> Work to be completed: Nothing but the lines from the one containing "Select the Buy It Now tab" through the end of the data below should appear in the answer, each exact and free of pictures.
*** Opening of Records ***
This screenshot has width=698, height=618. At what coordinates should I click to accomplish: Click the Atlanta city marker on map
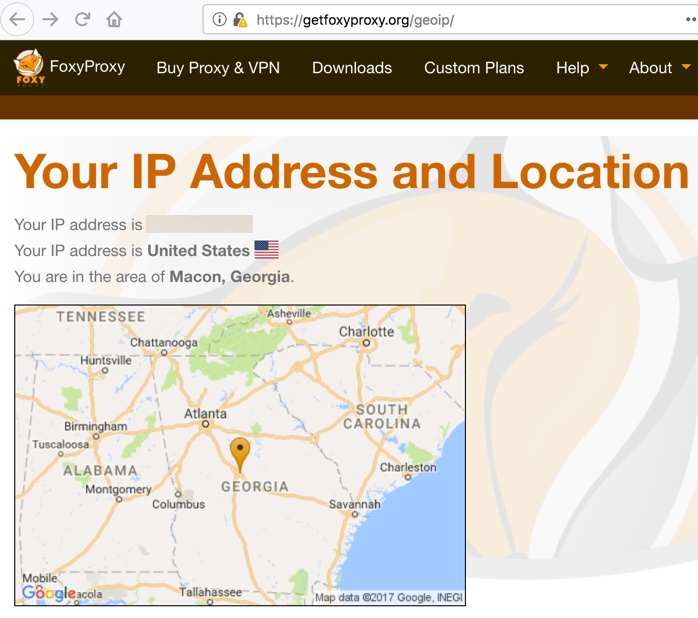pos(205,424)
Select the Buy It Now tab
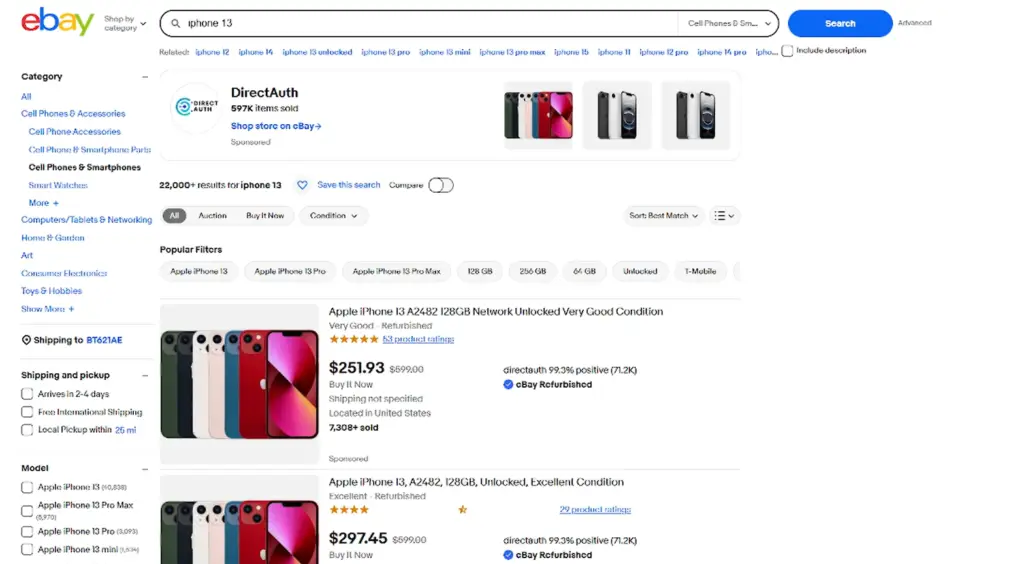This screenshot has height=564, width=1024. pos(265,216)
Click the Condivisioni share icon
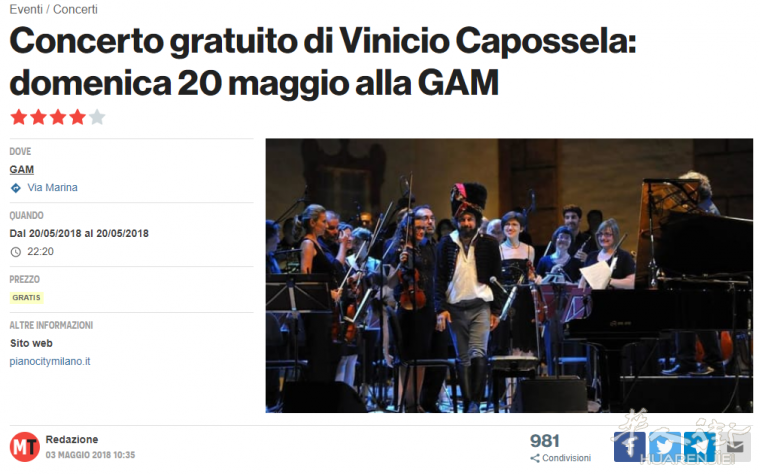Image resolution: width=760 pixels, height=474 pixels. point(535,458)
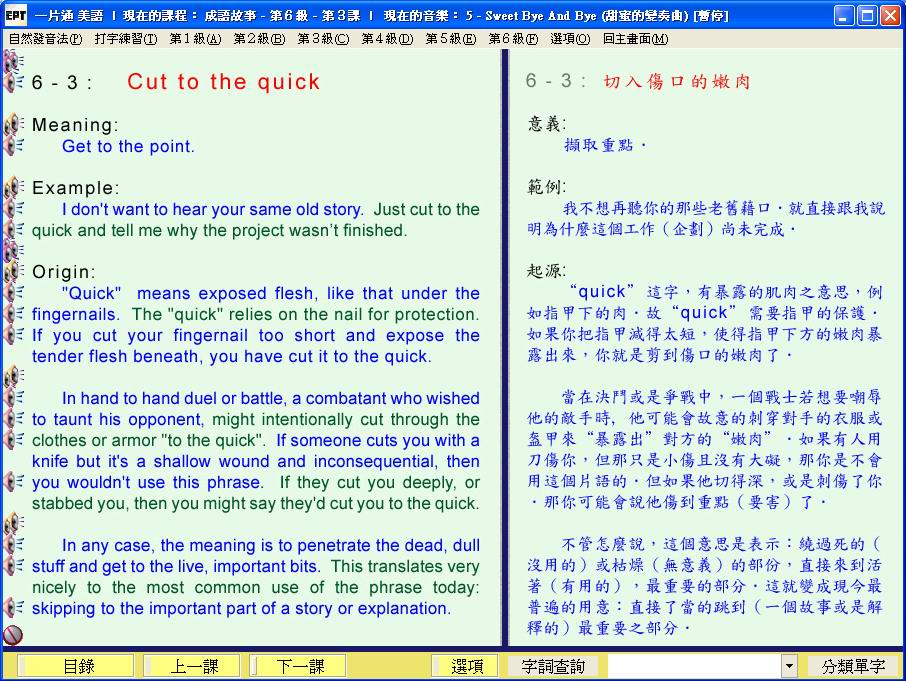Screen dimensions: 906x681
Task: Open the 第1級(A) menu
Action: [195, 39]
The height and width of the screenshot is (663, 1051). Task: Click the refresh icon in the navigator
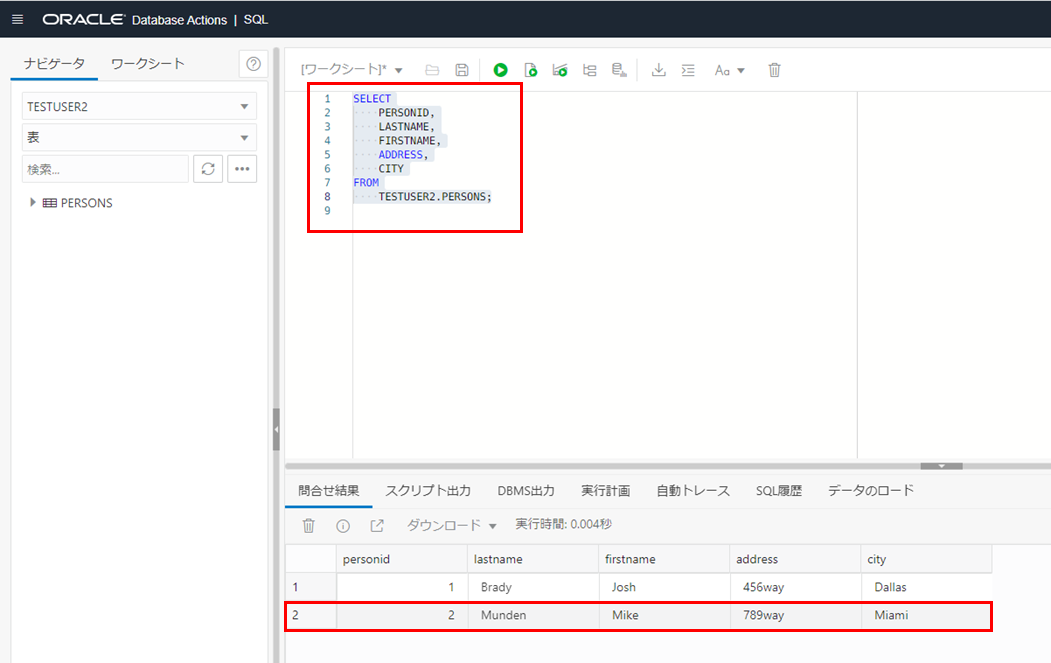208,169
*** Close of Records ***
> Written response:
Select the Buy It Now tab
This screenshot has height=564, width=1024. pos(265,216)
Click the Condivisioni share icon
Image resolution: width=760 pixels, height=474 pixels. point(535,458)
Screen dimensions: 906x681
Task: Open the 第1級(A) menu
Action: [195, 39]
The height and width of the screenshot is (663, 1051). Task: Click the refresh icon in the navigator
208,169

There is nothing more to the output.